=== Provided data ===
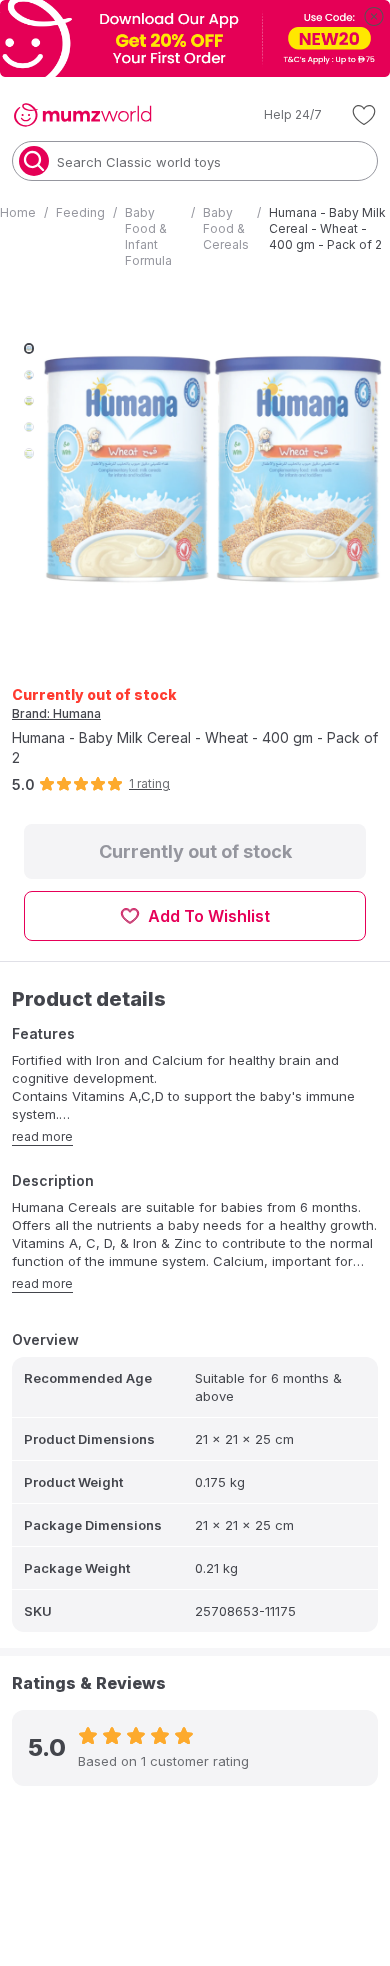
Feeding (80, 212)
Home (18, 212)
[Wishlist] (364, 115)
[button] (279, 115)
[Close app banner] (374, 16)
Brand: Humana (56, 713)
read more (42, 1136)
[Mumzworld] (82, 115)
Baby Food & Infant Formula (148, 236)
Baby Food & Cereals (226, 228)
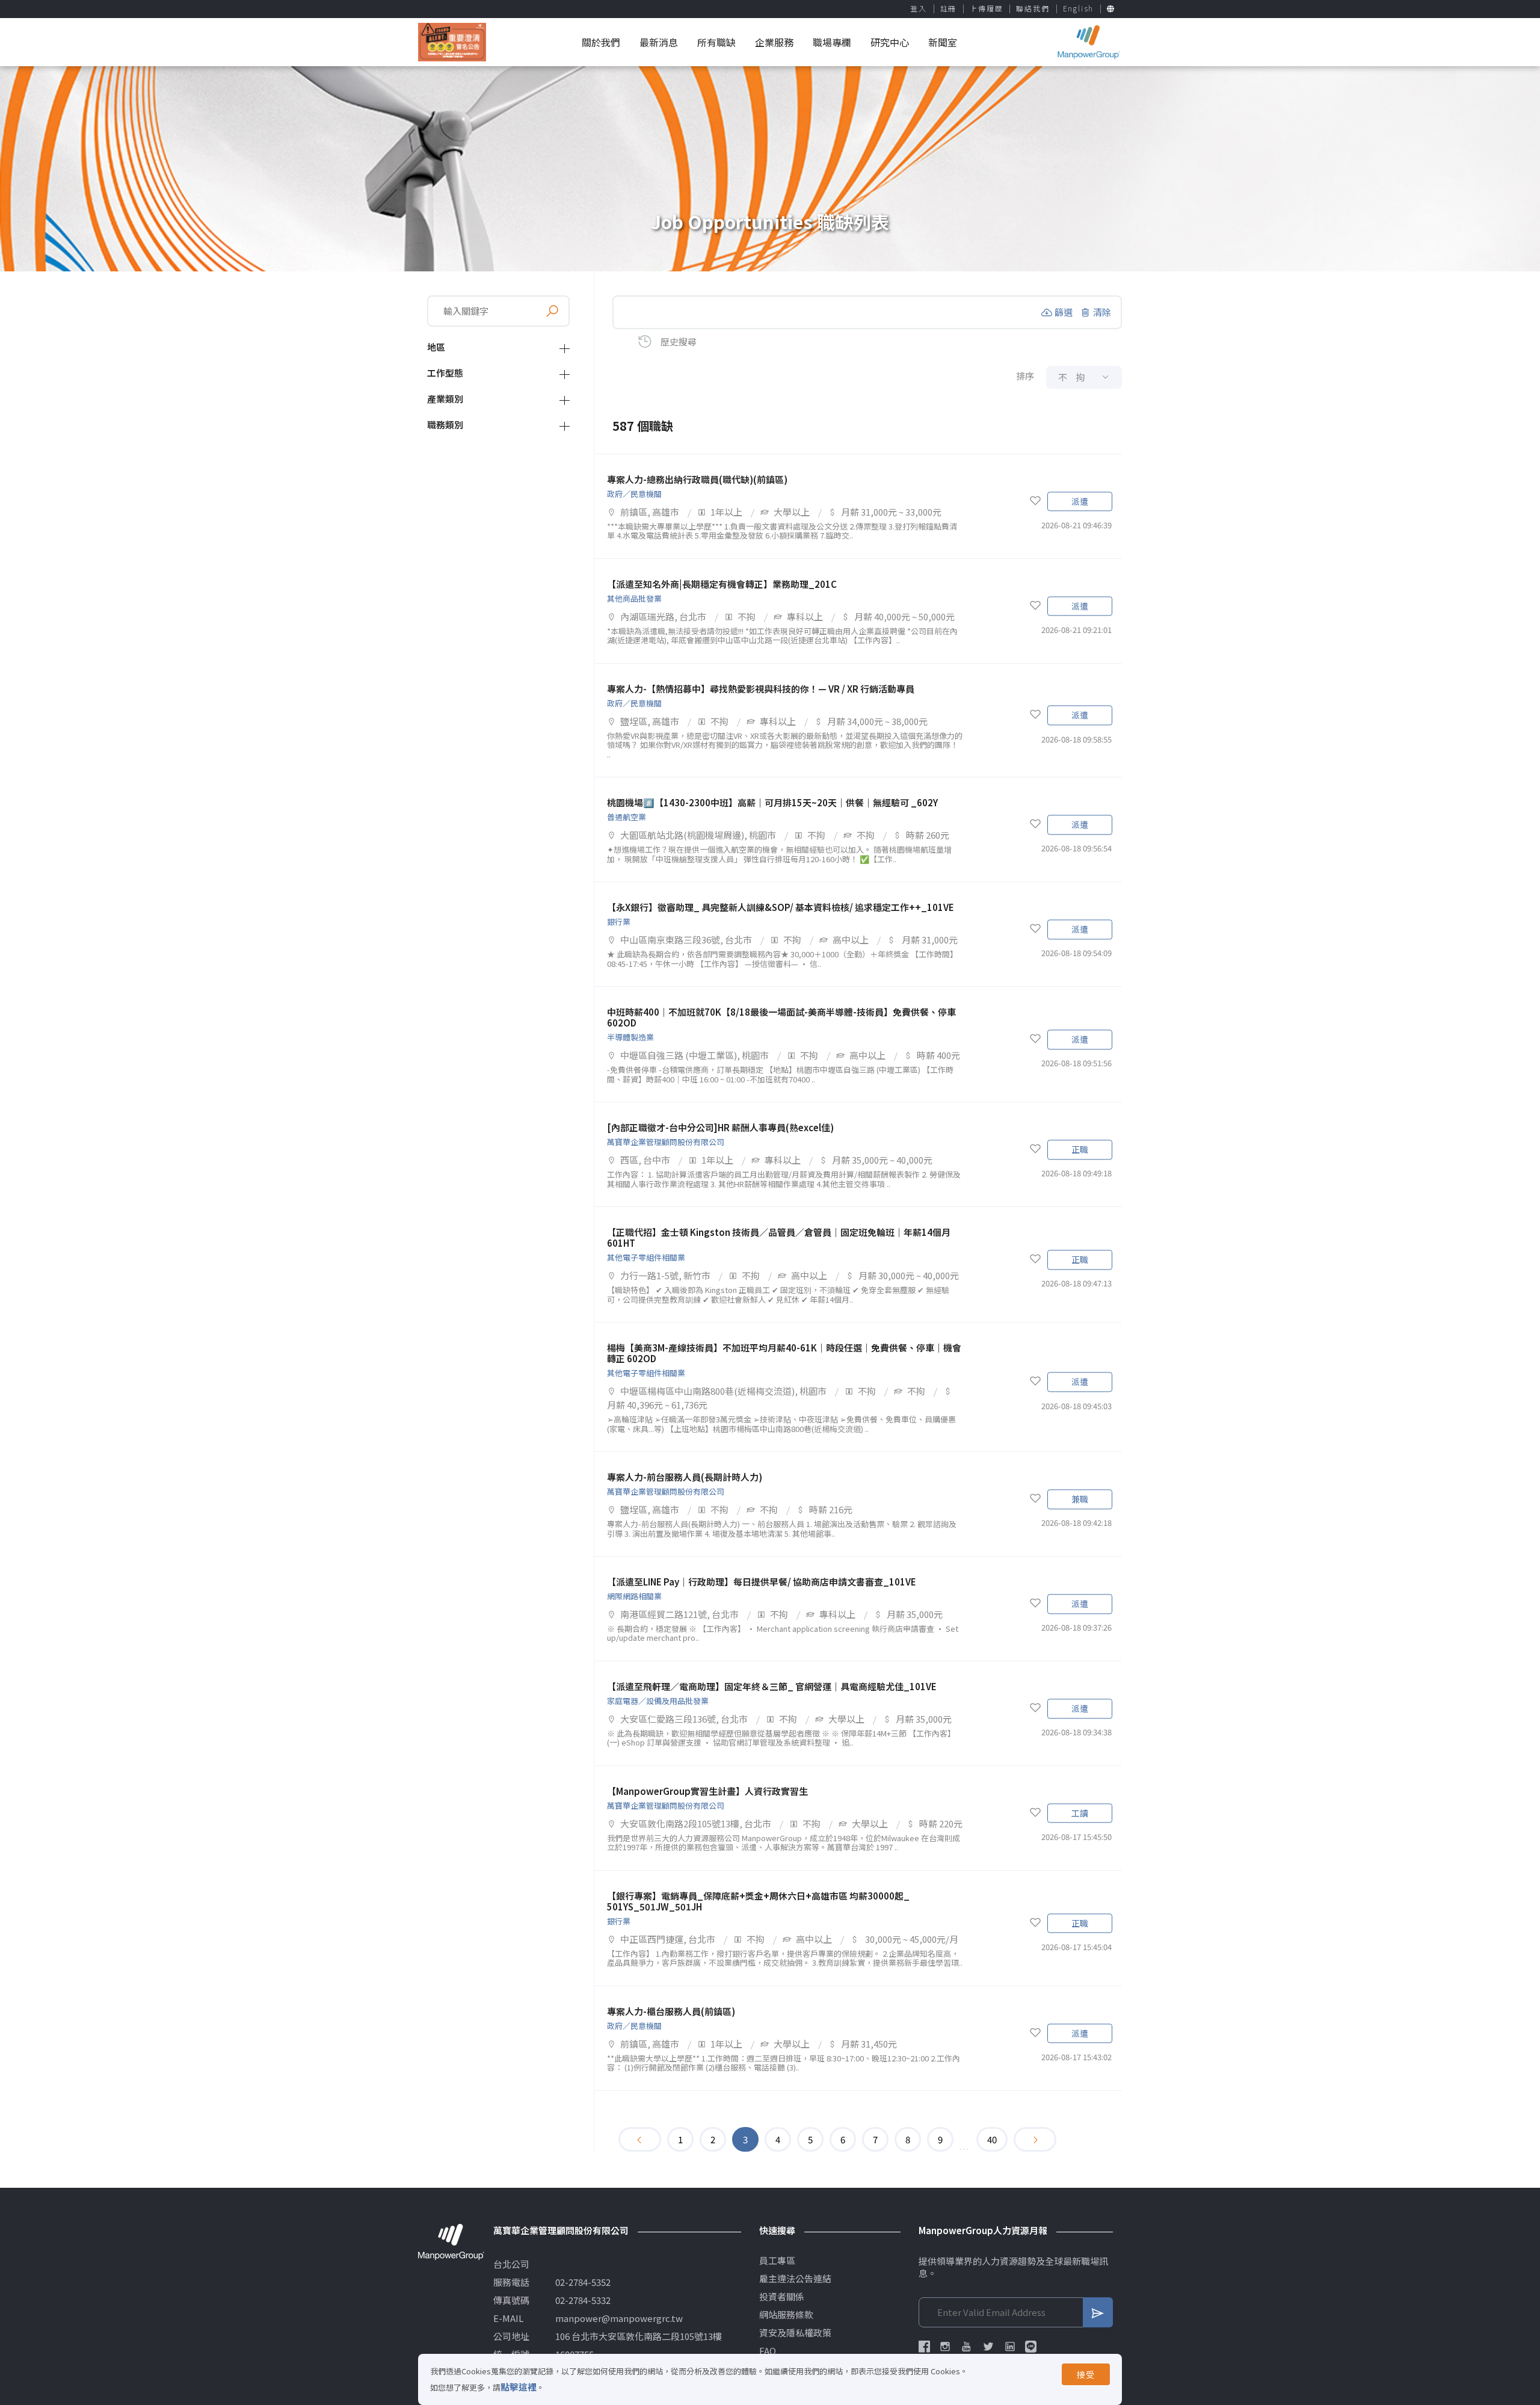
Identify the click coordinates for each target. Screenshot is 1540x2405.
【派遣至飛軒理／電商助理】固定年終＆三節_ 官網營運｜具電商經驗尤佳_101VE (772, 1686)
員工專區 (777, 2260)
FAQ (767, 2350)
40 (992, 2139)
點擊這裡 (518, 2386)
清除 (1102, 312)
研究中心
===
Every line from the one containing "Brand: Humana (56, 713)" to the end of the material above is to be returned exactly, with the pictures left out.

Brand: Humana (56, 713)
read more (42, 1136)
[Mumzworld] (82, 115)
Baby Food & Infant Formula (148, 236)
Baby Food & Cereals (226, 228)
Identify the click coordinates for each target. Screenshot is 1540x2405.
【派遣至飛軒理／電商助理】固定年終＆三節_ 官網營運｜具電商經驗尤佳_101VE (772, 1686)
員工專區 (777, 2260)
FAQ (767, 2350)
40 (992, 2139)
點擊這裡 (518, 2386)
清除 (1102, 312)
研究中心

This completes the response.